Graham Zellick explains why v-cs should not accept a Labour peer as their chief executive Earlier this week I gave notice of resigning from the Committee of Vice-Chancellors and Principals. I took that decision because I believe that the continuation in office of the committee's chief executive, Diana Warwick, now that she has accepted an invitation to become a working Labour peer, not only compromises and weakens the CVCP, but also violates a fundamental principle.
That principle is that organisations such as the CVCP have to be strictly non-political in all their manifestations and activities.
This is nothing to do with the government's attitude to universities, nor does it have anything to do with the government's performance to date. But it is a principle that underpins practice, because the CVCP is in constant dialogue with government.
There is a tension between vice-chancellors and the government, and if there is not, there should be. Vice-chancellors want to achieve particular goals, as does the government. Sometimes these goals coincide, but it would be astonishing if that were always the case. To take just one example, the government and universities are divided over the funding of increased salaries for academic staff, as recommended by the Bett committee.
How can Ms Warwick be seen to be impartially representing our case to a Labour government if she represents that government in the House of Lords?
To those who cannot see the problem, I would put two questions. Would the CVCP ever have appointed a chief executive who was a voting peer taking a party whip? Would they still think there was no problem if Ms Warwick had been nominated by the Leader of the Opposition and was taking the Conservative whip?
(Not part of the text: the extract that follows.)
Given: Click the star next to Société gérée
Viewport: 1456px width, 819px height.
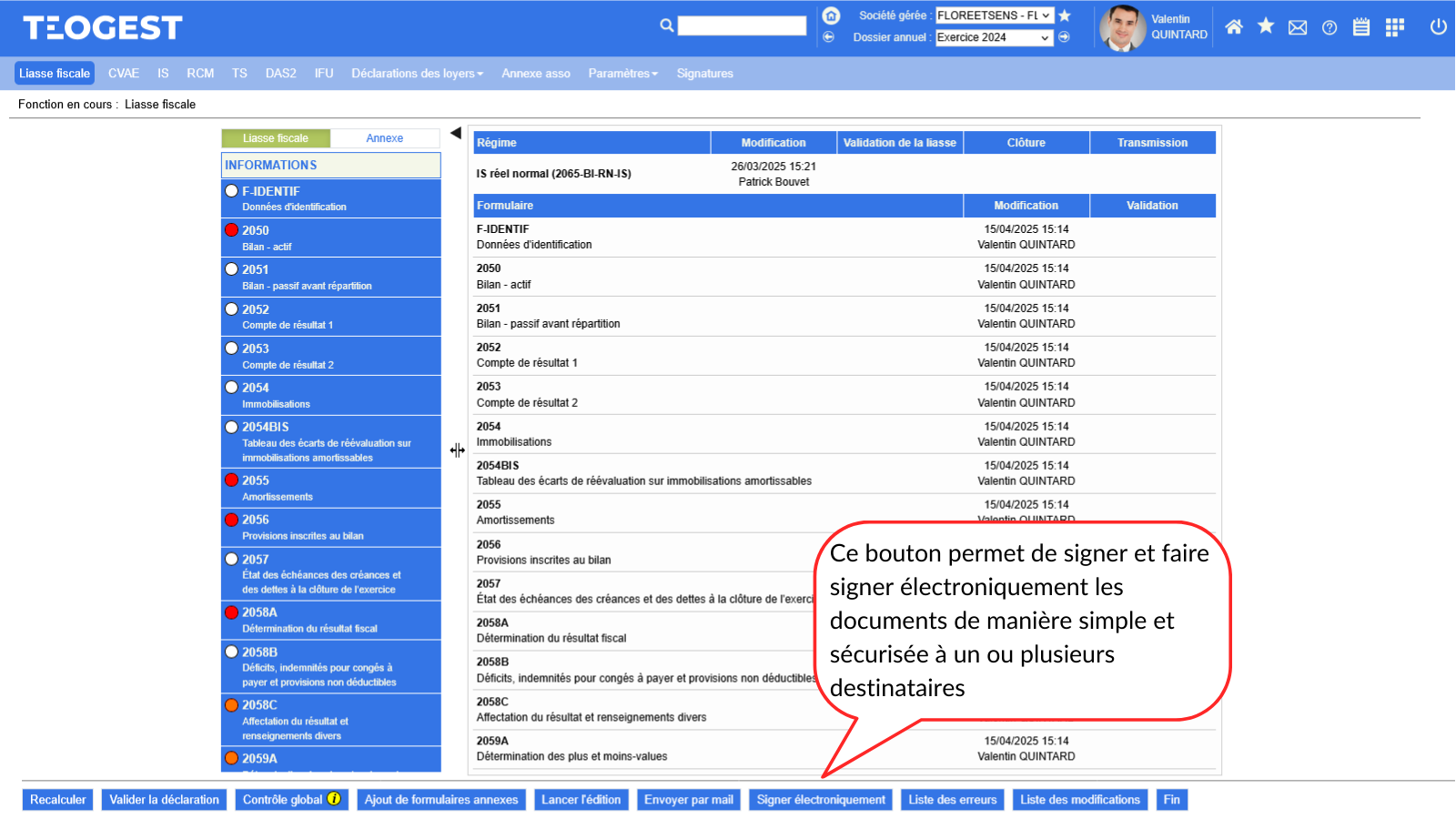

There is another question. If Ms Warwick continues to draw a full salary from the CVCP - a registered charity - while pursuing political activities as a Labour peer, does this constitute an appropriate use of charitable funds?
The full membership of the CVCP has not been consulted about whether our chief executive should remain in post. The only course of action open to me to indicate my strength of feeling and to dissociate myself and my university from the council's decision was to resign from the committee.
This week, I sent a letter to the CVCP setting out detailed proposals for the course of action I think should now be pursued. My view is that Ms Warwick should publicly announce her resignation to take effect at a date in the future - say in six months' time. That would enable the committee to start the search for a new chief executive. She does not have to leave tomorrow. But her resignation does need to be made public. That is a formula we could accept.
Many other vice-chancellors feel as I do. There is widespread anger at how the membership has been treated. We were not consulted and senior people such as vice-chancellors do not take kindly to such treatment, especially given the enormous sums of money their universities give to sustain the CVCP.
Over the next few weeks vice-chancellors will be debating this matter among themselves and deciding what action to take. It would be sad if this disagreement precipitated the demise or decline of the CVCP. I do not think it will, but it is a distraction from the efforts the CVCP should be making. It would be surprising if the chief executive of any organisation could contemplate staying on in circumstances in which there was so much opposition.
Graham Zellick is the vice-chancellor of the University of London.